That hat-in-hand approach can now be put on hold. As bush fires have ravaged Australia, celebrities, business moguls and horrified people around the world have inundated the country’s fire services and other nonprofit organisations with tens of millions of dollars in donations.
This outpouring has presented new challenges for a country more accustomed to handing out largesse to needier nations than to being the recipient of it.
Suddenly, Australia has found itself trying to efficiently distribute huge sums of money and to decipher donors’ sometimes vague intentions.
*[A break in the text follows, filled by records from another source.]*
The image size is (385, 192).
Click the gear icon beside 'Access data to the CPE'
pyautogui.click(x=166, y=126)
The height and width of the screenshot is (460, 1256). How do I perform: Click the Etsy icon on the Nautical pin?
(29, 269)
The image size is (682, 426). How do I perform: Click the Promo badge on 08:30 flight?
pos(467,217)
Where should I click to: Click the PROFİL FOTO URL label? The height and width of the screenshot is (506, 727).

One after another, celebrities have announced large donations or money-collection efforts. A Facebook fundraiser for the New South Wales Rural Fire Service that was started by Australian comedian Celeste Barber has amassed $34 million (£18m).
Fire brigades have received money from Nicole Kidman and her husband, Keith Urban, as well as from Metallica and Kylie Jenner. Leonardo DiCaprio donated to wildlife organisations. Writers are auctioning off signed books, musicians are hosting concerts, and athletes like Serena Williams have pledged to direct their winnings to bush-fire relief.
Since September, the fires have incinerated an area about the size of West Virginia, the United States' state, and at least 25 people have died. Ecologists have estimated that a billion animals have perished, with some species threatened to the point of extinction. At least 3,000 homes have been ravaged in dozens of towns, and the economic damage from the fires could be as much as $3.5 billion (£1.9bn)
The New South Wales Rural Fire Service has seen a dramatic jump in giving.
In the period between mid-2017 and mid-2018, the fire service raised $525,000 (£277,000). Now, it is flush with the tens of millions of dollars it has received from the Facebook fundraiser and other sources.
The donations received so far could be enough to fund state-supported fire services in New South Wales for decades. But that would not provide immediate disaster relief.
“This money comes with expectations,” said Michael Eburn, an associate professor at the Australian National University who specialises in emergency management law. “It’s a dilemma.”